- Requirement
Copy out the entire bone broth text below word for word, before the entries.

- Text for analysis
_ _ _
Chicken Bone Broth:
This makes several batches of chicken soup and bone broth.
Buy one whole chicken, organic if possible and rinse it. Remove the baggie of neck and organs, place the contents in the pot.
Place the chicken in a stock pot, cover with water, and simmer until the meat is falling off and bones are separating. Remove the entire chicken into a shallow bowl. Set aside for a bit. Strain the broth with a slotted spoon place cut veggies in the pot, with herbs of choice like sage, thyme, rosemary, ginger and maybe tumeric.
Pull off the meat. Place some of the meat into the first pot which is going to be today's chicken soup. Refrigerate the rest of the meat for use in other meals. Place the remaining bones, skin and meat scraps into another pot, cover with water and simmer for 12 hours or slow cook or pressure cook it into a chicken version of bone broth. Use it like you would any other.
There is much internet hype about bone broth, and I can't tell you what's real and what's hype and conjecture. But I can say that making broth from bones has been done since the dawn of man. It fits my common sense approach to diet which is "eat food as close to the way God made it as possible, and shouldn't require more processing than a knife, a pestle and a fire". It yields minerals, amino acids, collagen, glucosamine and chondroitin. All of which should be healing to the skin, stomach, intestines, joints and bones.
Organic, grass-fed, pastured beef bones can be purchased from the ranchers often at farmers markets and even online. Your grocer will also sell bones, they will be commercially raised and not as healthy, but they will be cheaper and more readily available. Since toxins are generally stored in fat, I would use the rendered fat for something other than eating.
For a basic bone broth you can add to a fruit/veggie smoothie (yes!):
Place fresh or frozen organic grass fed marrow and joint bones in pot (little to no meat)
Add enough water to just cover bones
Simmer for 12-48 hours
Or cook in slow cooker or pressure cooker (1.5-3 hours)
Strain and place broth in mason jars
Cool quickly in ice bath
Refrigerate as soon as it is cooled. Keep the fat layer on top until ready for use.
_ _ _
- Supplied information
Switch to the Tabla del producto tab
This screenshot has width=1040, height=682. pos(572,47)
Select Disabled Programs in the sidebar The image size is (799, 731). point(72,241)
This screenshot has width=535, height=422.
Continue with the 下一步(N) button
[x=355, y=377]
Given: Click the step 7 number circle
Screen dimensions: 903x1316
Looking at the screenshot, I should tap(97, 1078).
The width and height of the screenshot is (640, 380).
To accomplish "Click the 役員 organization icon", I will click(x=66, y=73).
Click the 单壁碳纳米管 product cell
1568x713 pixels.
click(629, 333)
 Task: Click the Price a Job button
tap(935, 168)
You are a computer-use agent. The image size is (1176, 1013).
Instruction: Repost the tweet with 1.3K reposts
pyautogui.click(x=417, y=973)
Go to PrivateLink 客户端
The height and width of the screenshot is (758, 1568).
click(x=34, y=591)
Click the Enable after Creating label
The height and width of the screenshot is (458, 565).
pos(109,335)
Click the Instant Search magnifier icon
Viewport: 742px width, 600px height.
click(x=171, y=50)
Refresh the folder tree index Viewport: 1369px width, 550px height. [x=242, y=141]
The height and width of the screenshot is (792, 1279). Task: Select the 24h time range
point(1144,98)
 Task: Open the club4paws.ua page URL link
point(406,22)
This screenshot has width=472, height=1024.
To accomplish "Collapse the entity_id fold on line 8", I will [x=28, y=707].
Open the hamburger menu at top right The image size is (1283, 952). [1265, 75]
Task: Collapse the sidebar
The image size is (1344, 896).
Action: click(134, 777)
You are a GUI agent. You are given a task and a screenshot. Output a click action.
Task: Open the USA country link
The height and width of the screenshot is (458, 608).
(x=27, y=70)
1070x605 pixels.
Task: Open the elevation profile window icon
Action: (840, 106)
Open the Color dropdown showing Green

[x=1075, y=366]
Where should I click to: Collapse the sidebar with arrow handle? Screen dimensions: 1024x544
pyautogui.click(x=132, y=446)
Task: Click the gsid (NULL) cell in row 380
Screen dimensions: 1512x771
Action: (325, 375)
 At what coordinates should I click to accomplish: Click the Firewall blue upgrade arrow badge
_ _ _
- Task output
Chicken Bone Broth:
This makes several batches of chicken soup and bone broth.
Buy one whole chicken, organic if possible and rinse it. Remove the baggie of neck and organs, place the contents in the pot.
Place the chicken in a stock pot, cover with water, and simmer until the meat is falling off and bones are separating. Remove the entire chicken into a shallow bowl. Set aside for a bit. Strain the broth with a slotted spoon place cut veggies in the pot, with herbs of choice like sage, thyme, rosemary, ginger and maybe tumeric.
Pull off the meat. Place some of the meat into the first pot which is going to be today's chicken soup. Refrigerate the rest of the meat for use in other meals. Place the remaining bones, skin and meat scraps into another pot, cover with water and simmer for 12 hours or slow cook or pressure cook it into a chicken version of bone broth. Use it like you would any other.
There is much internet hype about bone broth, and I can't tell you what's real and what's hype and conjecture. But I can say that making broth from bones has been done since the dawn of man. It fits my common sense approach to diet which is "eat food as close to the way God made it as possible, and shouldn't require more processing than a knife, a pestle and a fire". It yields minerals, amino acids, collagen, glucosamine and chondroitin. All of which should be healing to the skin, stomach, intestines, joints and bones.
Organic, grass-fed, pastured beef bones can be purchased from the ranchers often at farmers markets and even online. Your grocer will also sell bones, they will be commercially raised and not as healthy, but they will be cheaper and more readily available. Since toxins are generally stored in fat, I would use the rendered fat for something other than eating.
For a basic bone broth you can add to a fruit/veggie smoothie (yes!):
Place fresh or frozen organic grass fed marrow and joint bones in pot (little to no meat)
Add enough water to just cover bones
Simmer for 12-48 hours
Or cook in slow cooker or pressure cooker (1.5-3 hours)
Strain and place broth in mason jars
Cool quickly in ice bath
Refrigerate as soon as it is cooled. Keep the fat layer on top until ready for use.